Data items
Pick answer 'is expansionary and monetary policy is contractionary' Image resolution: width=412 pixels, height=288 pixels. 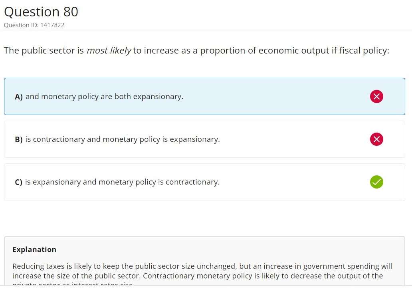point(122,182)
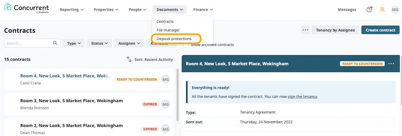The image size is (402, 136).
Task: Toggle Show archived contracts checkbox
Action: 186,45
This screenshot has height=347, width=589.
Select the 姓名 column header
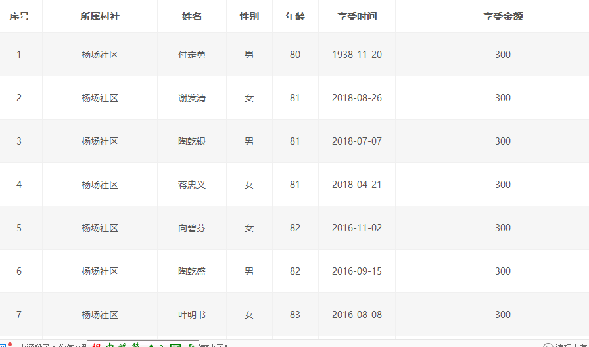coord(192,16)
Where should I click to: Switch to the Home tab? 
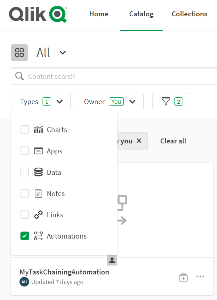click(x=99, y=14)
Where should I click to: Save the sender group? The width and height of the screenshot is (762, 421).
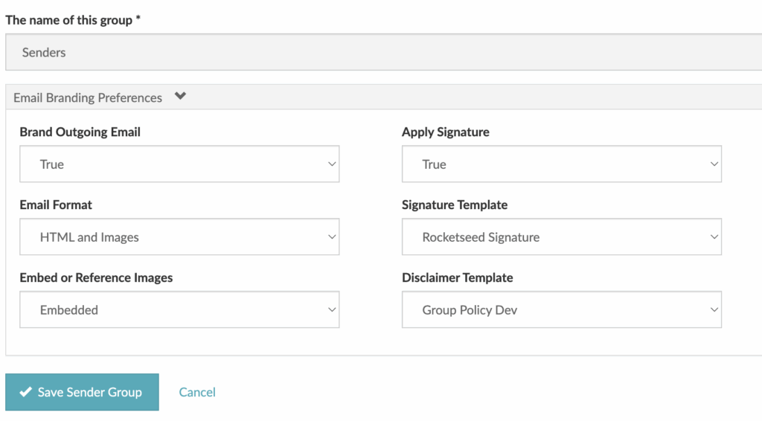[82, 392]
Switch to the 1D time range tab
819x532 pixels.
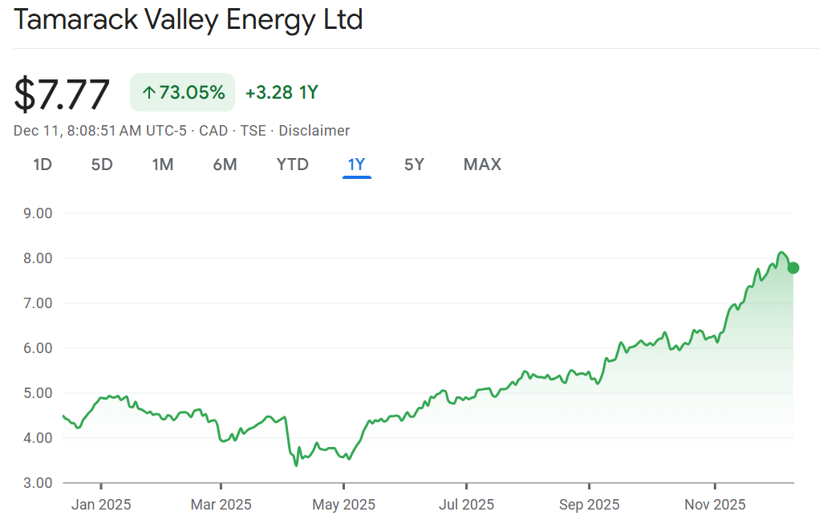pos(43,164)
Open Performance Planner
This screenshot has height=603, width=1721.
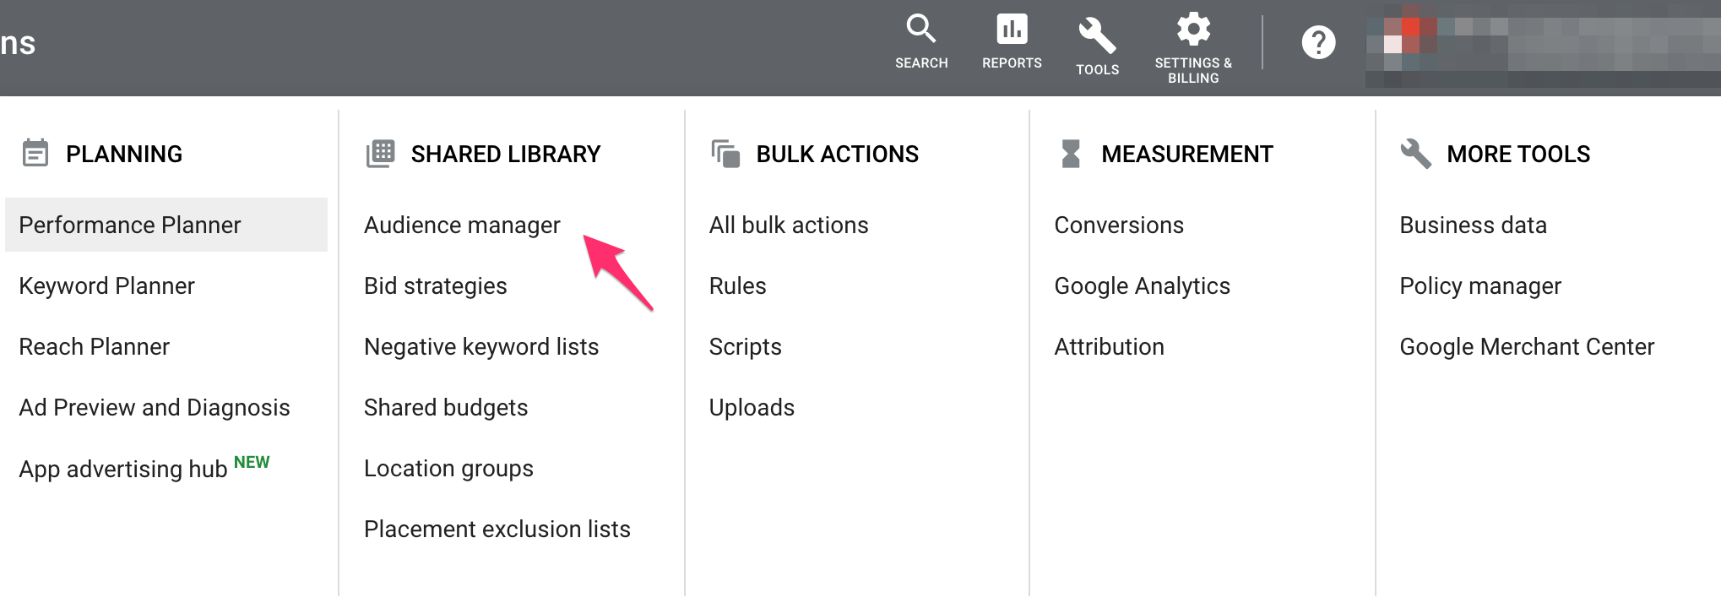pos(130,225)
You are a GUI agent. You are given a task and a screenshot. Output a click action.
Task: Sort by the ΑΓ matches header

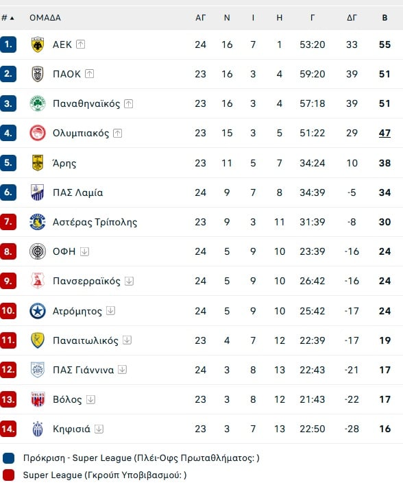200,18
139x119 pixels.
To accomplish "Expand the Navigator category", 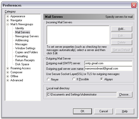I will tap(8, 20).
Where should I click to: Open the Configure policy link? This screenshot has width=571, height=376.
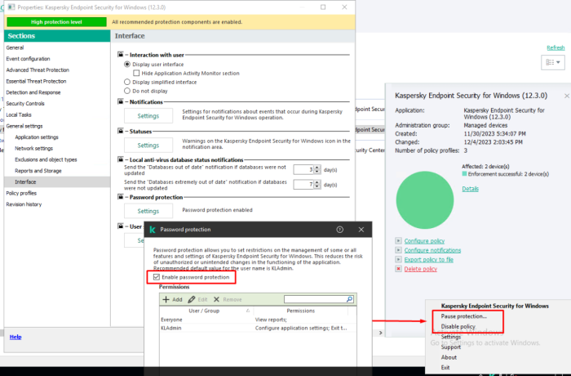(x=423, y=241)
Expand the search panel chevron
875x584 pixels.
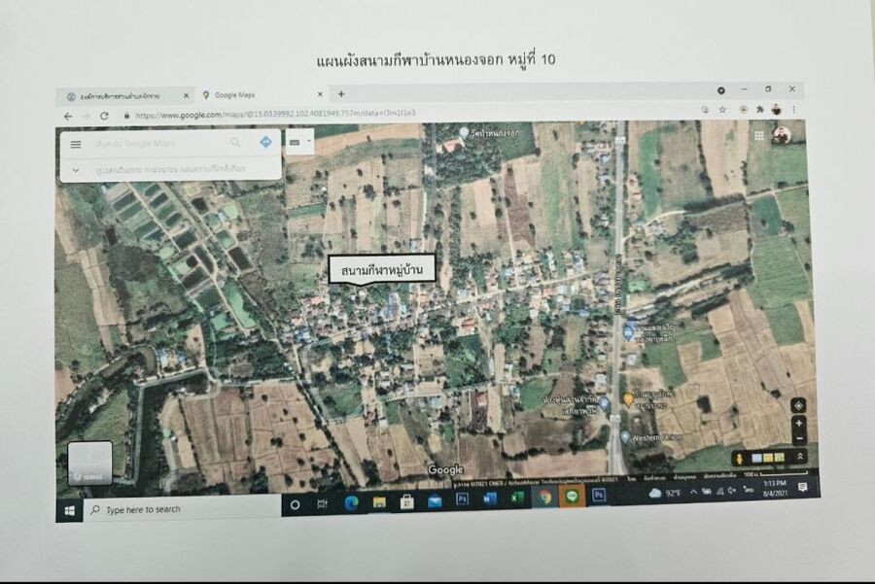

→ **Instructions to follow**: With pictures omitted, restate word for word every line above from the one containing "Expand the search panel chevron" to the end of the entries.

→ **Written response**:
Expand the search panel chevron
875x584 pixels.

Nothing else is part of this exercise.